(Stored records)

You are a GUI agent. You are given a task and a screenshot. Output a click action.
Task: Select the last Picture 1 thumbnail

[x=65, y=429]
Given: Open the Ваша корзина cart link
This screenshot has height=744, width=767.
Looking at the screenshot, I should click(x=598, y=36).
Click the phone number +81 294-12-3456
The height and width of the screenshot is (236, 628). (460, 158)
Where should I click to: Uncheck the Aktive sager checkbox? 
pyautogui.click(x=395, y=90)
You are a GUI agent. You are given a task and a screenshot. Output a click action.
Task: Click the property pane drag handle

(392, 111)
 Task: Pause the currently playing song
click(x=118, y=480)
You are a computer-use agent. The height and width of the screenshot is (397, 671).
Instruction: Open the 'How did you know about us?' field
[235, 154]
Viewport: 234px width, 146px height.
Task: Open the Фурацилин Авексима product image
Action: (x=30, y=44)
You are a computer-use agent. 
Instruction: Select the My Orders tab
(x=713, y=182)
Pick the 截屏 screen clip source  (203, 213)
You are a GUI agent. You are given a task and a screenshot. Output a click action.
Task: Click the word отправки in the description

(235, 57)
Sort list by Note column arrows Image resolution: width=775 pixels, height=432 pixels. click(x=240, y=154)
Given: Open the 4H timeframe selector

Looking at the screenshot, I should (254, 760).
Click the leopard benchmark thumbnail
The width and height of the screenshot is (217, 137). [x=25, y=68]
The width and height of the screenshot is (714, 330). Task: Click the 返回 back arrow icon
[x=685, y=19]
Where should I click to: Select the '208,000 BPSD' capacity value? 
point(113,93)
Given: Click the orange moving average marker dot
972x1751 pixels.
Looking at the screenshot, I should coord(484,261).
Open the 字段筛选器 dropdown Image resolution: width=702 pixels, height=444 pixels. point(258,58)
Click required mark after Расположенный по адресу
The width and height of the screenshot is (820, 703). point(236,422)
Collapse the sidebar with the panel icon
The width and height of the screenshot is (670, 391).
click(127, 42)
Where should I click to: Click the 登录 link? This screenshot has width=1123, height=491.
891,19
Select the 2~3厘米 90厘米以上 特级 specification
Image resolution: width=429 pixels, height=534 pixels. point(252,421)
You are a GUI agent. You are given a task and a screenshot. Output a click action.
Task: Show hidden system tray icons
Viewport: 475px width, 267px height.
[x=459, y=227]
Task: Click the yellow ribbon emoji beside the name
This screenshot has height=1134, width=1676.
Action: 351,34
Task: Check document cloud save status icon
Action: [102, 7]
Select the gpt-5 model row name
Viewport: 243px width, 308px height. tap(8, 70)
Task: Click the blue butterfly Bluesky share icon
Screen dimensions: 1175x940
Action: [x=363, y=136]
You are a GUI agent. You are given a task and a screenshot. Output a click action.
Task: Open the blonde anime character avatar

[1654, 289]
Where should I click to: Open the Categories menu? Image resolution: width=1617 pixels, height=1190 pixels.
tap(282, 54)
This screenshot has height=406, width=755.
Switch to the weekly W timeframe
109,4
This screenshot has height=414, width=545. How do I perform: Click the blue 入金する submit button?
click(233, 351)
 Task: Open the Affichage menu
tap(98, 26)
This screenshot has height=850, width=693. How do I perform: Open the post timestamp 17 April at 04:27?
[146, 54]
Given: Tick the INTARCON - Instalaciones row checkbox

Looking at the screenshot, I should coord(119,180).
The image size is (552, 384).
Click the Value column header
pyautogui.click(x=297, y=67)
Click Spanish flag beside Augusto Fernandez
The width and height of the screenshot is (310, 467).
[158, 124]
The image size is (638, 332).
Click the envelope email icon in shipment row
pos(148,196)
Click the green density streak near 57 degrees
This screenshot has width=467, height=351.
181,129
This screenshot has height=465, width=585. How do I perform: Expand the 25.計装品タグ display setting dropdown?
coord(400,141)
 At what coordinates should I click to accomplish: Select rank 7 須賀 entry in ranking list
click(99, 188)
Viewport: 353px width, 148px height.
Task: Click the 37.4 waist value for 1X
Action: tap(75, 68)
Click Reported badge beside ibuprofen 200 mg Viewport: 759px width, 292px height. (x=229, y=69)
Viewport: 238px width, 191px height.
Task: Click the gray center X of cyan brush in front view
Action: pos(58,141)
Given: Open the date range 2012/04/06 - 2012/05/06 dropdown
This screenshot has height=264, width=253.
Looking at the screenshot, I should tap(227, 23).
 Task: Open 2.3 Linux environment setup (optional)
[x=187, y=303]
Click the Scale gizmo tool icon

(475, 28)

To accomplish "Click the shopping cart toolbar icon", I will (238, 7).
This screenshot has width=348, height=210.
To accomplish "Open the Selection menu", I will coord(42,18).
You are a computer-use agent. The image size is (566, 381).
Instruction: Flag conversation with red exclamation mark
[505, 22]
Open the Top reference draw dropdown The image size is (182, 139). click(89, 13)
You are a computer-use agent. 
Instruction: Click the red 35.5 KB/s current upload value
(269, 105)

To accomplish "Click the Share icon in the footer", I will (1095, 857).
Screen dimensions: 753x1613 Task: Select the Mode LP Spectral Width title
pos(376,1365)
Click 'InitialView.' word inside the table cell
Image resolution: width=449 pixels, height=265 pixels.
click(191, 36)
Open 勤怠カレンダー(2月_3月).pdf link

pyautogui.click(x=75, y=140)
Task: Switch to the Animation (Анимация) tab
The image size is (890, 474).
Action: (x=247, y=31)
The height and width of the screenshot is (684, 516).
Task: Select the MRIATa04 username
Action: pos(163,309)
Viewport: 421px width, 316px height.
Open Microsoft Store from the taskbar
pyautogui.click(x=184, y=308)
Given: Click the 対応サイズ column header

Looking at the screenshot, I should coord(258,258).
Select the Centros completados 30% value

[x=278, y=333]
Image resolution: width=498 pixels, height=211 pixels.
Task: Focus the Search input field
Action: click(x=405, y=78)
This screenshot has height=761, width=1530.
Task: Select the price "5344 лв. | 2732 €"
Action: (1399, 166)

> Your goal
Your reply should be an exact copy of every line from the line with "You are a computer-use agent. The image" through the final line of the data, and nothing more.

> Task response
You are a computer-use agent. The image size is (566, 381).
Instruction: Flag conversation with red exclamation mark
[505, 22]
Open the Top reference draw dropdown The image size is (182, 139). click(89, 13)
You are a computer-use agent. 
Instruction: Click the red 35.5 KB/s current upload value
(269, 105)

To accomplish "Click the Share icon in the footer", I will (1095, 857).
Screen dimensions: 753x1613 Task: Select the Mode LP Spectral Width title
pos(376,1365)
Click 'InitialView.' word inside the table cell
Image resolution: width=449 pixels, height=265 pixels.
click(191, 36)
Open 勤怠カレンダー(2月_3月).pdf link

pyautogui.click(x=75, y=140)
Task: Switch to the Animation (Анимация) tab
The image size is (890, 474).
Action: (x=247, y=31)
The height and width of the screenshot is (684, 516).
Task: Select the MRIATa04 username
Action: pos(163,309)
Viewport: 421px width, 316px height.
Open Microsoft Store from the taskbar
pyautogui.click(x=184, y=308)
Given: Click the 対応サイズ column header

Looking at the screenshot, I should coord(258,258).
Select the Centros completados 30% value

[x=278, y=333]
Image resolution: width=498 pixels, height=211 pixels.
Task: Focus the Search input field
Action: click(x=405, y=78)
This screenshot has height=761, width=1530.
Task: Select the price "5344 лв. | 2732 €"
Action: (1399, 166)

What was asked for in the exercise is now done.